## Extracted records

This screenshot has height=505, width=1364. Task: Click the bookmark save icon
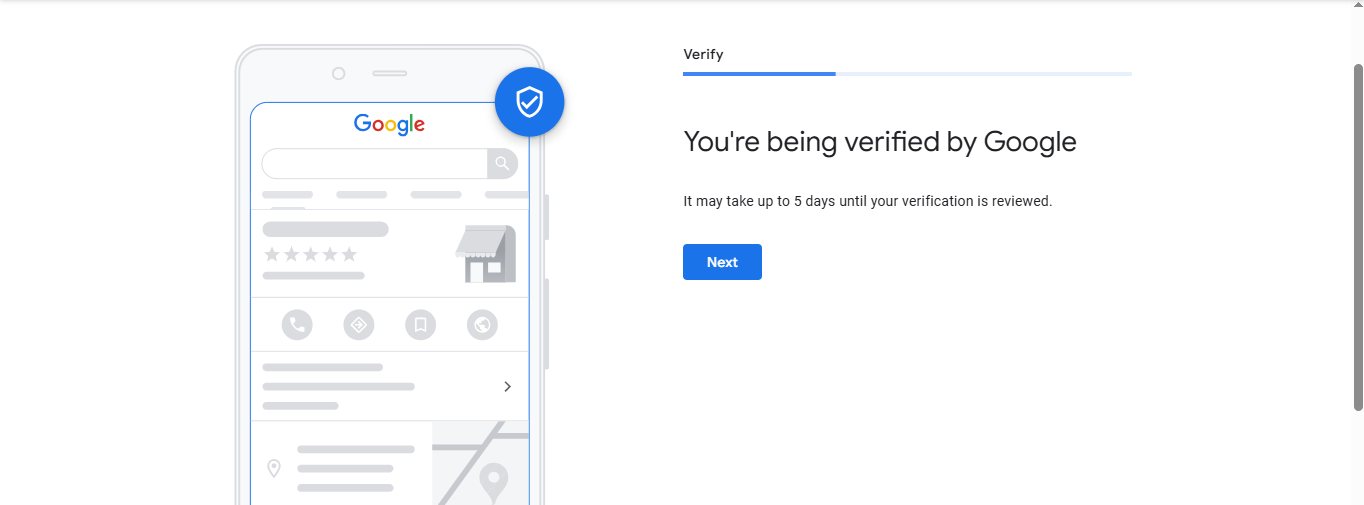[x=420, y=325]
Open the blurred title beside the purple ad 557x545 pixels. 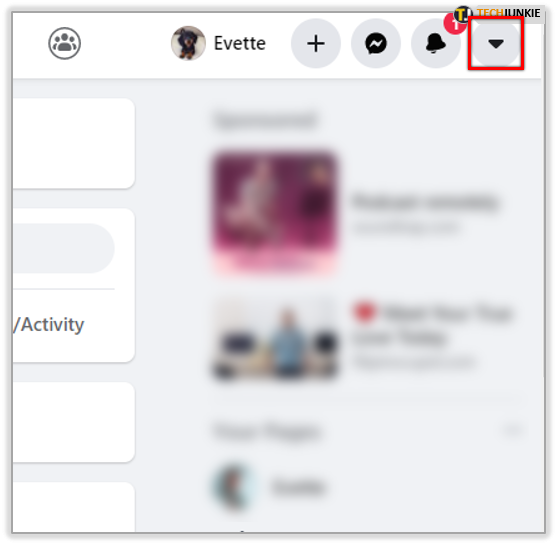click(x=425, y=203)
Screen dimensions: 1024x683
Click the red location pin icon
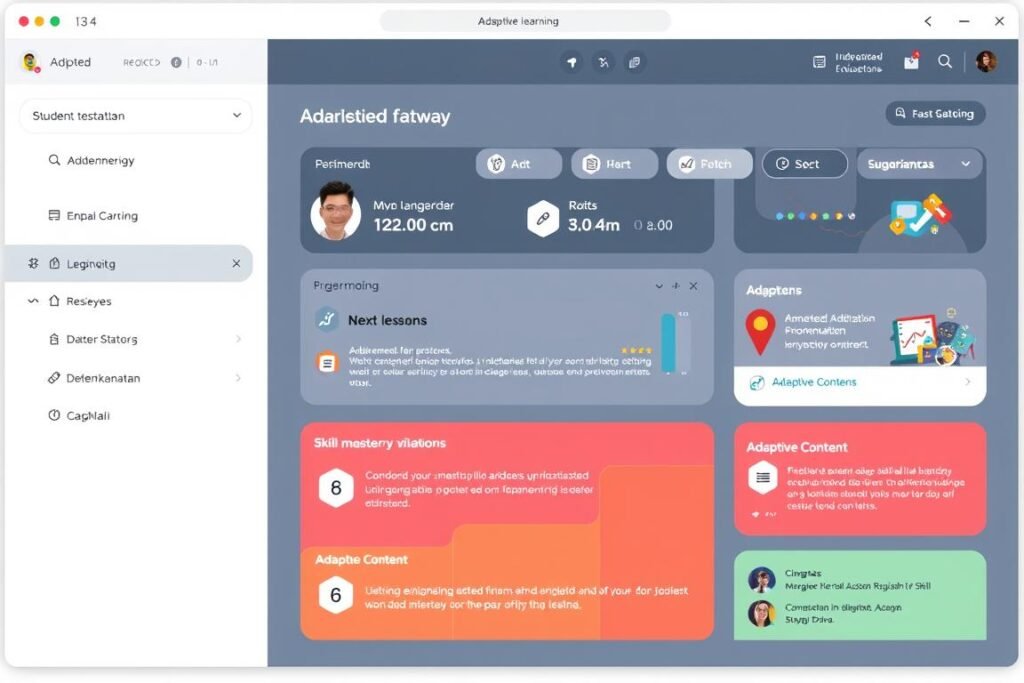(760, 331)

## What the task requires
All that should appear in the response is the run of lines from the one with "Screen dimensions: 1024x683" through the final line of the records, restated exactly, with pictures omitted.

## Answer to the problem
Screen dimensions: 1024x683
Click the red location pin icon
(760, 331)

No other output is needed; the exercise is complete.